1. Be Your Authentic Self
People lose this part of themselves when livestreaming for the first time. If you are naturally energetic, be energetic! If you are naturally informative, share insightful information. There are many types of people doing livestreams and they all have their own style. Highlight your strengths from the start and then work on masking your weaknesses later on.
– Lawrence Watkins, Great Black Speakers
2. Watch Other Livestreams
Watch as many livestreams as possible first to see what you like and don’t like so that you can either incorporate them into what you do or avoid certain things. This benchmarking can vastly improve your delivery.
– Angela Ruth, Due
3. Consider the Impact of Background Noises
Setting is huge. One thing I underestimated was the amount and intensity of the sounds you can tune out in a normal office that suddenly come through like wasps in a recording. Grinding road sounds and construction can ruin a whole take. You need to be somewhere as silent as possible when you begin.
– Adam Steele, The Magistrate
4. Script It and Practice It
You don’t need a full Shakespearean monologue, but you should have a well-rehearsed outline of what you want to communicate. Practice a few times with your video camera in front of you to get a good feel for what you look like and how you are conveying your message. Remember, 80% is how you say something rather than what you are actually saying.

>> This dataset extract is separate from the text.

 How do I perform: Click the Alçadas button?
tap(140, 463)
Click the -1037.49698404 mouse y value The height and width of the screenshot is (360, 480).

– Nicole Munoz, Start Ranking Now
5. Create an Outline
If you’re going to livestream for the first time, it’s very important that you’re fully prepared. Have a set outline with key talking points that you’d like to address to stay on topic. There’s a lot of things that could go wrong when livestreaming, but being prepared will likely lead to a successful stream and help prevent any potential issues.
– Solomon Thimothy, OneIMS
6. Don’t Skimp on Technology
Just because livestreaming removes the need for post-production editing and inherently communicates a more immediate, laidback method of communicating to an audience, don’t try to cut costs by using low-cost equipment. Professional cameras and high-quality audio equipment will easily increase the professionalism of your livestream.
– Diego Orjuela, Cables & Sensors
7. Plan for a Longer Video
We’ve learned that if you’re only livestreaming for five to 10 minutes, you are not likely to get a large chunk of your audience. We recommend doing content that spans from 20 to 30 minutes, as people regularly check streams in intervals and you’re more likely to catch someone in the middle of your stream (especially for those just checking their Facebook). If your content is good, they’ll rewatch it.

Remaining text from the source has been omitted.